The other answer here and the answers on a later version of this question here [Covariance matrix of least squares estimator $\hat{\beta}$ are not correct
In the book you are referencing, the data $x_1,\dots,x_N$ ($x_i^{\top}$ is the ith row of $\mathbf{X}$) are not random. The authors say that the $y_i$ are uncorrelated with constant variance. And we have the formula
$$
\hat{\beta} = (\mathbf{X}^{\top}\mathbf{X})^{-1}\mathbf{X}^{\top}\mathbf{y}.
$$
That's really all they say.

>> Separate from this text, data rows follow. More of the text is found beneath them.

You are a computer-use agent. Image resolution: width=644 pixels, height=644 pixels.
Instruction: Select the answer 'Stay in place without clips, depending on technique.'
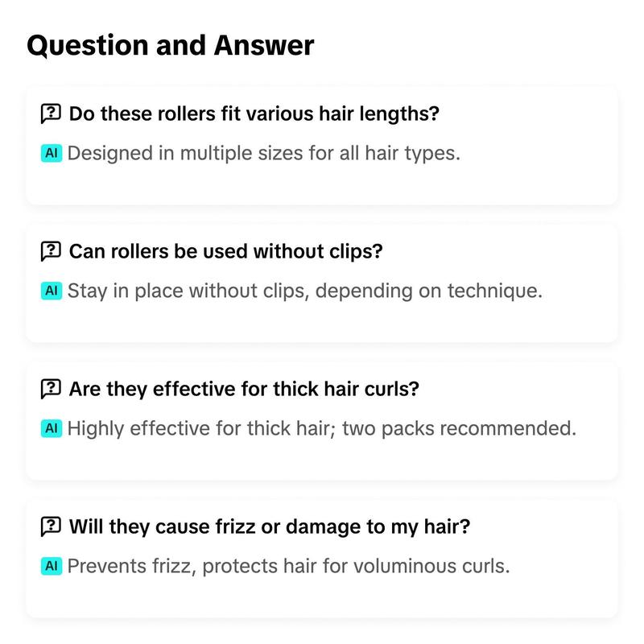pos(305,291)
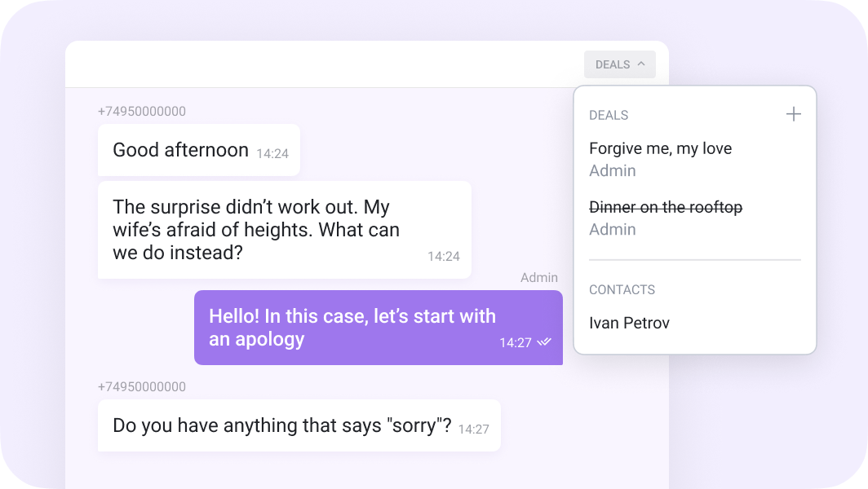Open contact Ivan Petrov

[629, 323]
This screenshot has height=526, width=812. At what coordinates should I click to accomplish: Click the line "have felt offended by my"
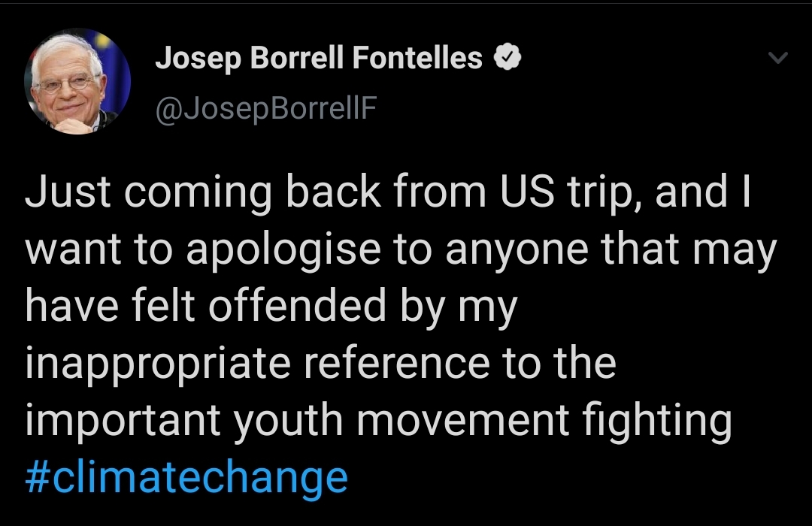[x=271, y=307]
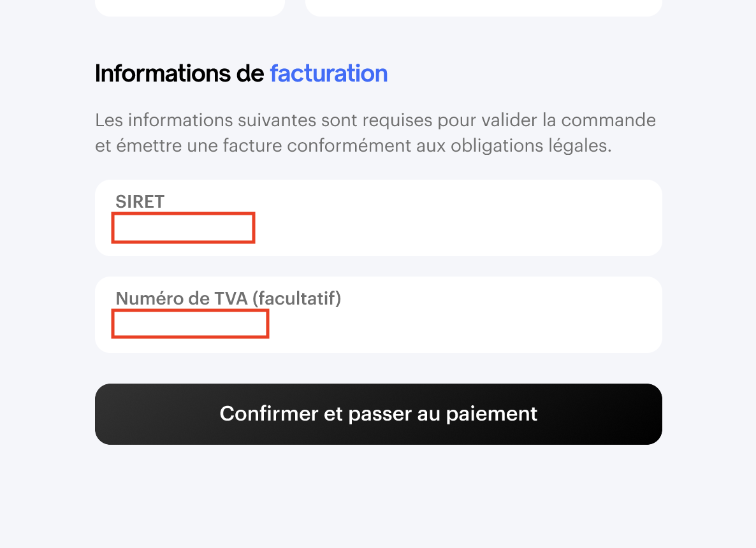Click the SIRET input field
Screen dimensions: 756x548
click(x=183, y=228)
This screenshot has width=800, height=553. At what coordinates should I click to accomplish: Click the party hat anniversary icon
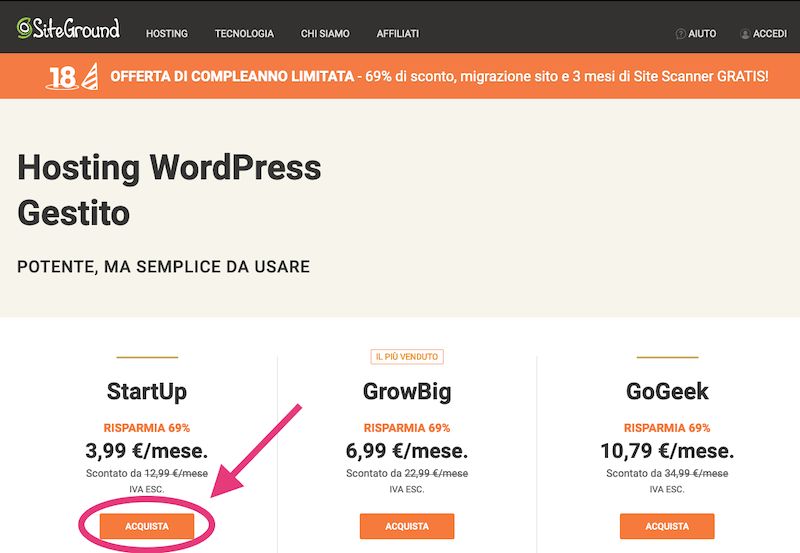point(90,77)
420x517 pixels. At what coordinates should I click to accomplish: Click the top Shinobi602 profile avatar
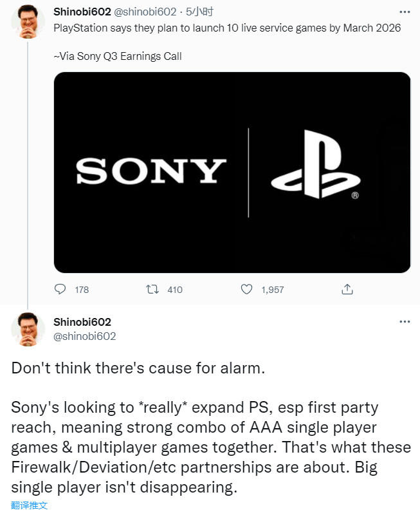[28, 22]
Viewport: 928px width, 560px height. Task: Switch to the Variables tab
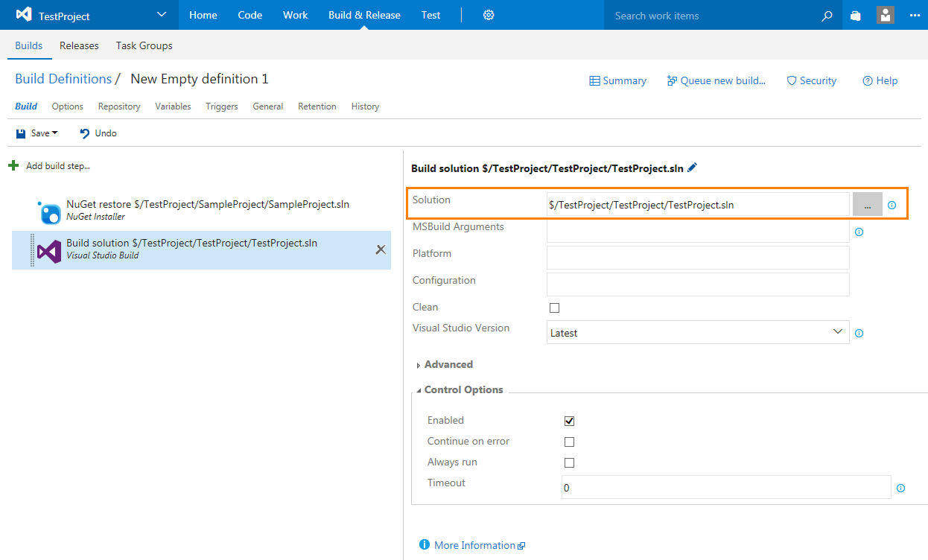coord(173,106)
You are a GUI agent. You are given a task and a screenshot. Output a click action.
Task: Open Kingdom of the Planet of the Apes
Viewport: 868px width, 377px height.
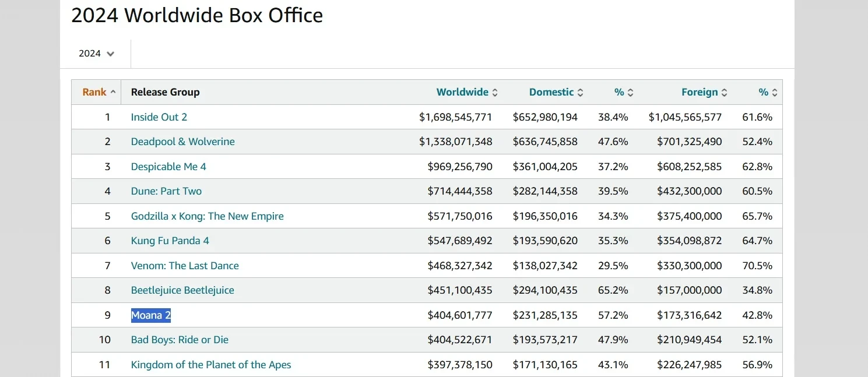click(x=211, y=365)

There is no assumption that the real distribution of $Y$ is a linear function of $X$ plus a noise. And there is no explicit assumption that $\mathbb{E}(Y|X) = 0$. So, if you try to work with the information you are actually given in the book, you'll do something like this:
First we compute the expectation:
$$
\mathbb{E}(\hat{\beta}) = (\mathbf{X}^{\top}\mathbf{X})^{-1}\mathbf{X}^{\top}\mathbb{E}(\mathbf{y}) = (\mathbf{X}^{\top}\mathbf{X})^{-1}\mathbf{X}^{\top}\mathbb{E}(\mathbf{y})
$$
So
\begin{align}
\mathbb{E}(\hat{\beta})\mathbb{E}(\hat{\beta})^T &= (\mathbf{X}^{\top}\mathbf{X})^{-1}\mathbf{X}^{\top}\mathbb{E}(\mathbf{y}) \Bigl((\mathbf{X}^{\top}\mathbf{X})^{-1}\mathbf{X}^{\top}\mathbb{E}(\mathbf{y})\Bigr)^{\top} \\
&= (\mathbf{X}^{\top}\mathbf{X})^{-1}\mathbf{X}^{\top}\mathbb{E}(\mathbf{y}) \mathbb{E}(\mathbf{y})^{\top} \mathbf{X}(\mathbf{X}^{\top}\mathbf{X})^{-1} \\
&= (\mathbf{X}^{\top}\mathbf{X})^{-1}\mathbf{X}^{\top}\mathbb{E}(\mathbf{y}) \mathbb{E}(\mathbf{y})^{\top} \mathbf{X}\bigl((\mathbf{X}^{\top}\mathbf{X})^{-1}\bigr)^{\top} \\
&= (\mathbf{X}^{\top}\mathbf{X})^{-1}\mathbf{X}^{\top}\mathbb{E}(\mathbf{y}) \mathbb{E}(\mathbf{y})^{\top} \mathbf{X}(\mathbf{X}^{\top}\mathbf{X})^{-1}
\end{align}
And
\begin{align}
\mathbb{E}(\hat{\beta}\hat{\beta}^T) &= \mathbb{E}\biggl((\mathbf{X}^{\top}\mathbf{X})^{-1}\mathbf{X}^{\top}\mathbf{y}\Bigl( (\mathbf{X}^{\top}\mathbf{X})^{-1}\mathbf{X}^{\top}\mathbf{y}\Bigr)^{\top} \biggr)\\
&= (\mathbf{X}^{\top}\mathbf{X})^{-1}\mathbf{X}^{\top}\mathbb{E}(\mathbf{y} \mathbf{y}^{\top}) \mathbf{X} (\mathbf{X}^{\top}\mathbf{X})^{-1}
\end{align}
The variance-covariance matrix is the difference as usual, which comes out as
\begin{align}
&(\mathbf{X}^{\top}\mathbf{X})^{-1}\mathbf{X}^{\top}\bigl(\mathbb{E}(\mathbf{y} \mathbf{y}^{\top}) - \mathbb{E}(\mathbf{y}) \mathbb{E}(\mathbf{y})^{\top} \bigr) \mathbf{X} (\mathbf{X}^{\top}\mathbf{X})^{-1} \\
&= (\mathbf{X}^{\top}\mathbf{X})^{-1}\mathbf{X}^{\top}\bigl(\sigma^2 I_{N\times N} \bigr) \mathbf{X} (\mathbf{X}^{\top}\mathbf{X})^{-1} \\
&= (\mathbf{X}^{\top}\mathbf{X})^{-1}\sigma^2
\end{align}
So the only assumption that we had, I use explicitly at the end: We know the variance-covariance matrix of $\mathbf{y}$ is just $\sigma^2$ multiplied by the identity matrix.